1) Why am I not showing any events in the Event Viewer?

2) Why is there no log at /opt/webadm/log/soap.log on the WebAdm server?

3) What should I get if I manually go to https://webadm.tg.local:8443/openotp/ in a browser? I ask because I am just getting a blank file.

Thanks!

[Yoann Traut (RCDevs)]

Hello, 

Please see inline : 

 

Questions:

1) Why am I not showing any events in the Event Viewer?

This is normal, we have not create yet an event viewer for our CP.  

2) Why is there no log at /opt/webadm/log/soap.log on the WebAdm server?

Which version of WebADM do you use ? Could you check in /opt/webadm/logs/webadm.logs ? 

 

3) What should I get if I manually go to https://webadm.tg.local:8443/openotp/ in a browser? I ask because I am just getting a blank file.

This is normal. Service is up.  

Regards 

[Travis G]

Yoann,

/opt/webadm/logs/webadm.logs works, thanks. So I see why it's failing, it thinks mydomain and mydomain.local are invalid. How do I fix this?

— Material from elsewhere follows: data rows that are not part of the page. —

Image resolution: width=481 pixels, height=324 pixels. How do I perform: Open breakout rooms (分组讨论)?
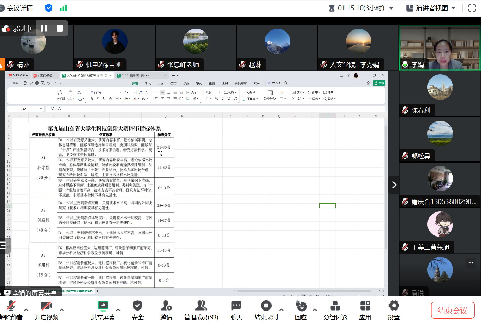[x=335, y=306]
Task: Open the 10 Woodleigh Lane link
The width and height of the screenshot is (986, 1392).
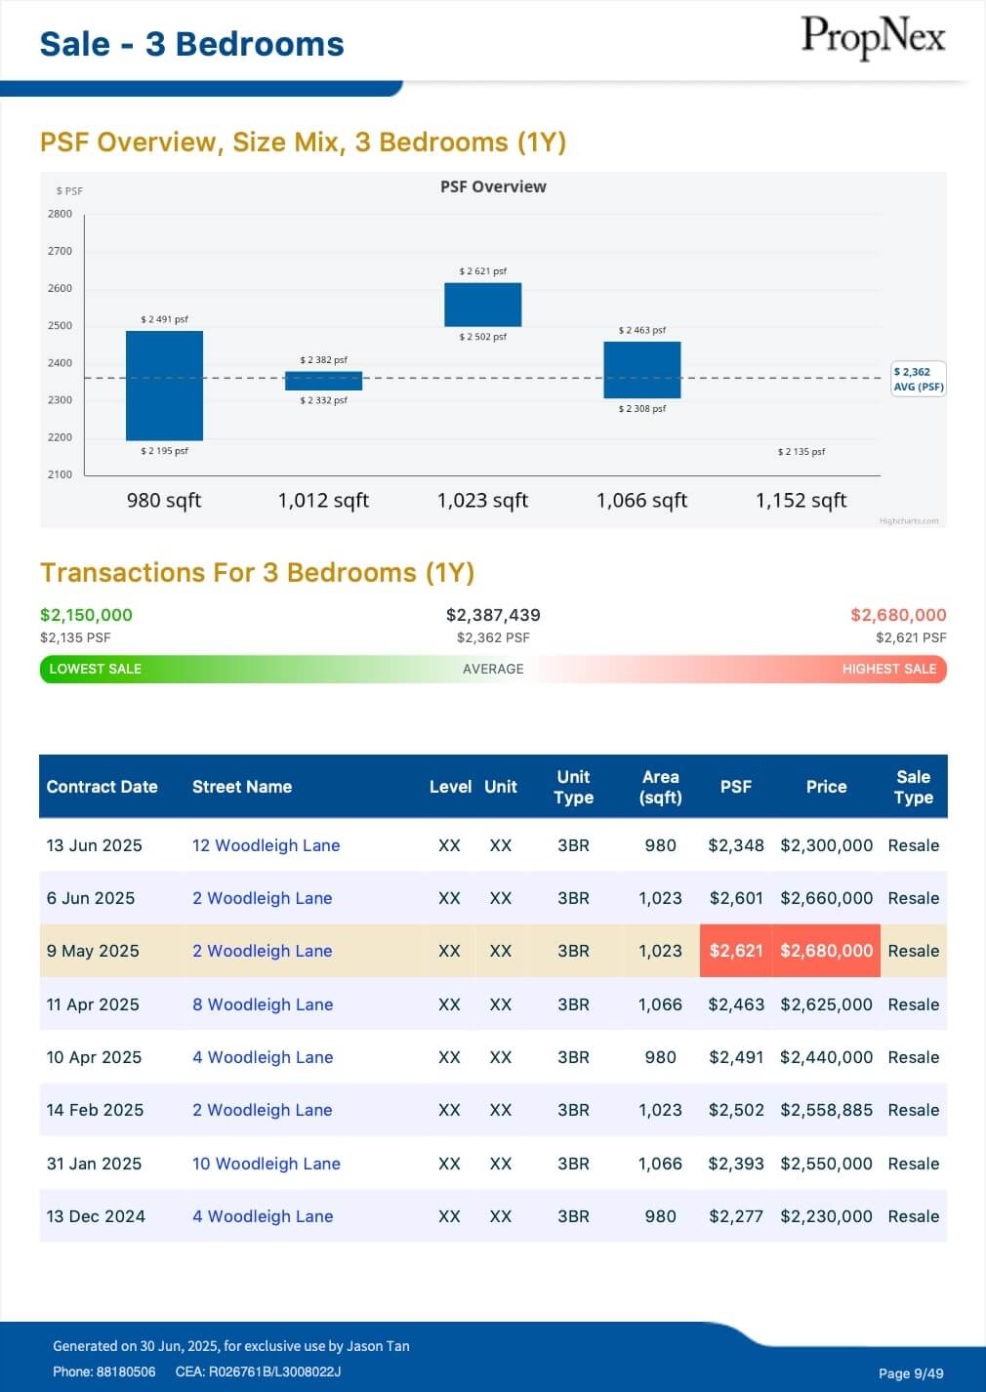Action: point(266,1164)
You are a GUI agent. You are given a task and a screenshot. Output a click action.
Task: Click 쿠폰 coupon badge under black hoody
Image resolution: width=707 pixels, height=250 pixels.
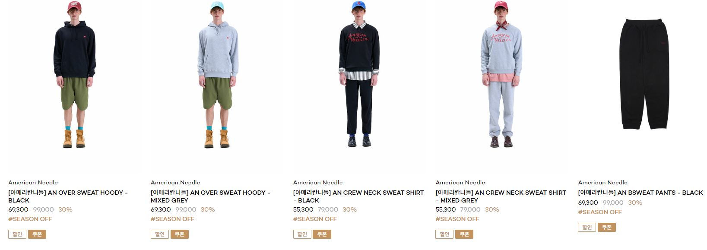(37, 234)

[2017-10-24 19:55:20] [192.168.1.21] [OpenOTP:IT93CODN] New openotpNormalLogin SOAP request

[2017-10-24 19:55:20] [192.168.1.21] [OpenOTP:IT93CODN] > Username: myadmin

[2017-10-24 19:55:20] [192.168.1.21] [OpenOTP:IT93CODN] > Domain: mydomain

[2017-10-24 19:55:20] [192.168.1.21] [OpenOTP:IT93CODN] > LDAP Password: xxxxxxxxxxx

[2017-10-24 19:55:20] [192.168.1.21] [OpenOTP:IT93CODN] > OTP Password: xxxxxx

[2017-10-24 19:55:20] [192.168.1.21] [OpenOTP:IT93CODN] > Source IP: 192.168.1.21

[2017-10-24 19:55:20] [192.168.1.21] [OpenOTP:IT93CODN] > Settings: OpenOTP.LoginMode=LDAPOTP

[2017-10-24 19:55:20] [192.168.1.21] [OpenOTP:IT93CODN] Registered openotpNormalLogin request

[2017-10-24 19:55:20] [192.168.1.21] [OpenOTP:IT93CODN] Domain 'mydomain' not existing or disabled

[2017-10-24 19:55:20] [192.168.1.21] [OpenOTP:IT93CODN] User invalid or not found

[2017-10-24 19:55:21] [192.168.1.21] [OpenOTP:IT93CODN] Sent failure response

[2017-10-25 19:19:34] [192.168.1.21] [OpenOTP:AEQG6ARE] New openotpNormalLogin SOAP request

[2017-10-25 19:19:34] [192.168.1.21] [OpenOTP:AEQG6ARE] > Username: myadmin

[2017-10-25 19:19:34] [192.168.1.21] [OpenOTP:AEQG6ARE] > Domain: mydomain.local

[2017-10-25 19:19:34] [192.168.1.21] [OpenOTP:AEQG6ARE] > LDAP Password: xxxxxxxxxxx

[2017-10-25 19:19:34] [192.168.1.21] [OpenOTP:AEQG6ARE] > OTP Password: xxxxxx

[2017-10-25 19:19:34] [192.168.1.21] [OpenOTP:AEQG6ARE] > Source IP: 192.168.1.21

[2017-10-25 19:19:34] [192.168.1.21] [OpenOTP:AEQG6ARE] > Settings: OpenOTP.LoginMode=LDAPOTP

[2017-10-25 19:19:34] [192.168.1.21] [OpenOTP:AEQG6ARE] Registered openotpNormalLogin request

[2017-10-25 19:19:34] [192.168.1.21] [OpenOTP:AEQG6ARE] Domain 'mydomain.local' not existing or disabled

[2017-10-25 19:19:34] [192.168.1.21] [OpenOTP:AEQG6ARE] User invalid or not found

[2017-10-25 19:19:35] [192.168.1.21] [OpenOTP:AEQG6ARE] Sent failure response

[Yoann Traut (RCDevs)]

 Hello,

You have to edit your local domain in WebADM and add the 'mydomain' name in the alias setting. 

Go on WebADM GUI > Admin > Local Domain. You should have a domain here, so click on CONFIGURE. In the local domain configuration you will find a setting named : Domain names Alias. 

Put the 'mydomain' found in your logs here.

Regards  

 

[Travis G]

Thank you, that worked!

[RNAO Communications]

The alias tip is what I needed too. Thanks!